── Passage ──

Poor Academic Practice guidelines
These guidelines apply to all students and staff members of the University.
The purpose of these guidelines is to provide additional information for staff members and students on the category of academic integrity incident known as ‘Poor Academic Practice’.
The University has three levels of classification for breaches of academic integrity that occur in the preparation and submission of coursework, tests and research work. The three levels are: Poor Academic Practice; Minor Academic Misconduct; and Major Academic Misconduct.
These guidelines provide additional information on Poor Academic Practice (PAP).
Note: the introduction of PAP in the Student Academic Conduct Statute 2020 means that ‘naïve or inadvertent’ is no longer used as a category of academic misconduct.
PAP provides an opportunity for staff to support students early in their academic career to identify and correct poor practices in their academic work. There are no penalties associated with Poor Academic Practice. A course director may adjust marks, but only to correct any unfair advantage the student may have gained as a result of the practice in question.
PAP records are retained on the Academic Integrity Management System.
Poor Academic Practice applies only to coursework; it does not apply to academic integrity breaches in invigilated tests or exams, nor does it apply to research.

───

> Do this
Retype the part of the Poor Academic Practice guidelines that begins with the words containing "These guidelines provide" and ends with "practice in question.", keeping every word and punctuation mark unchanged.

── Collected material ──

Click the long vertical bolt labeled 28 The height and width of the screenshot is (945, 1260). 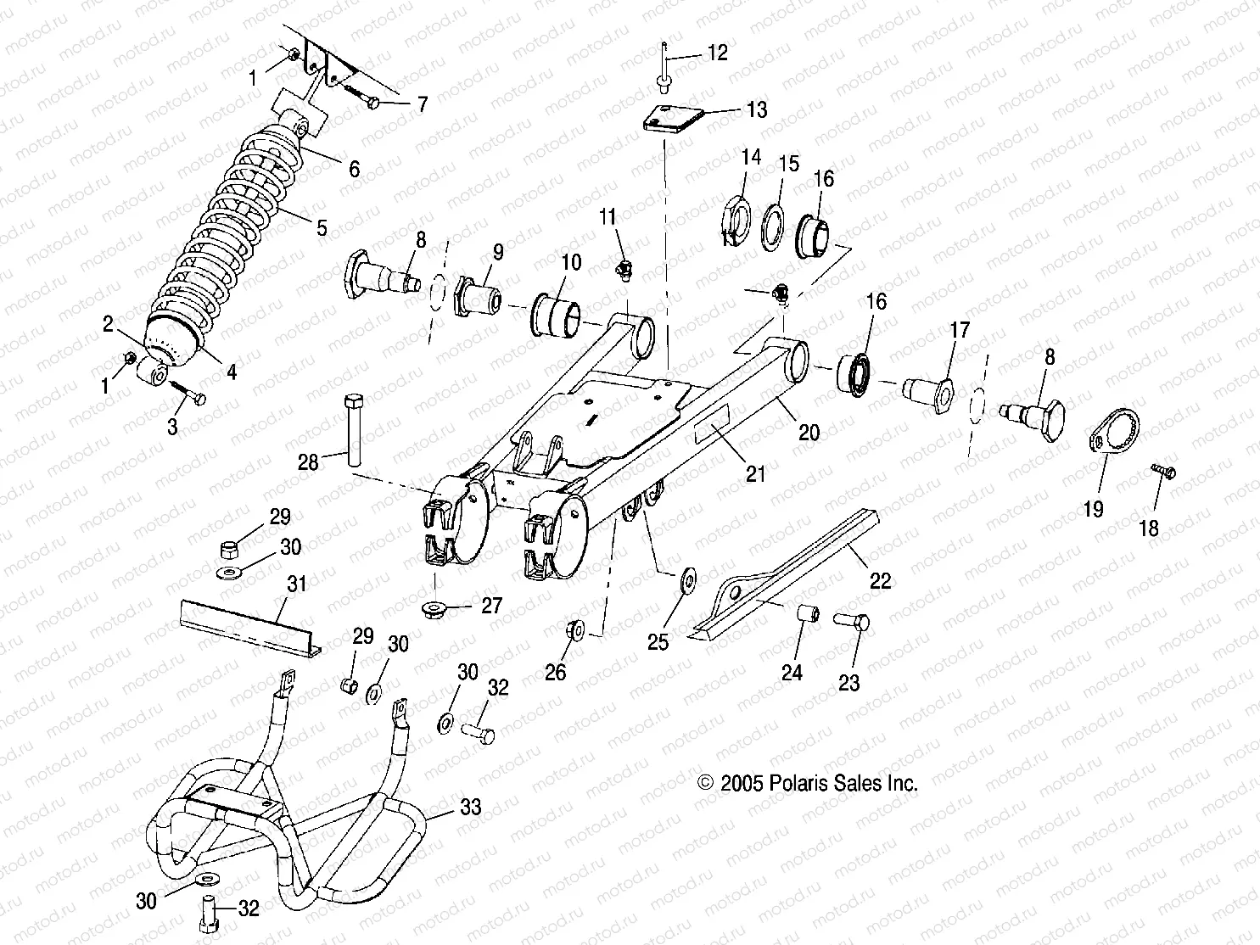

───

> Result for this task
These guidelines provide additional information on Poor Academic Practice (PAP).
Note: the introduction of PAP in the Student Academic Conduct Statute 2020 means that ‘naïve or inadvertent’ is no longer used as a category of academic misconduct.
PAP provides an opportunity for staff to support students early in their academic career to identify and correct poor practices in their academic work. There are no penalties associated with Poor Academic Practice. A course director may adjust marks, but only to correct any unfair advantage the student may have gained as a result of the practice in question.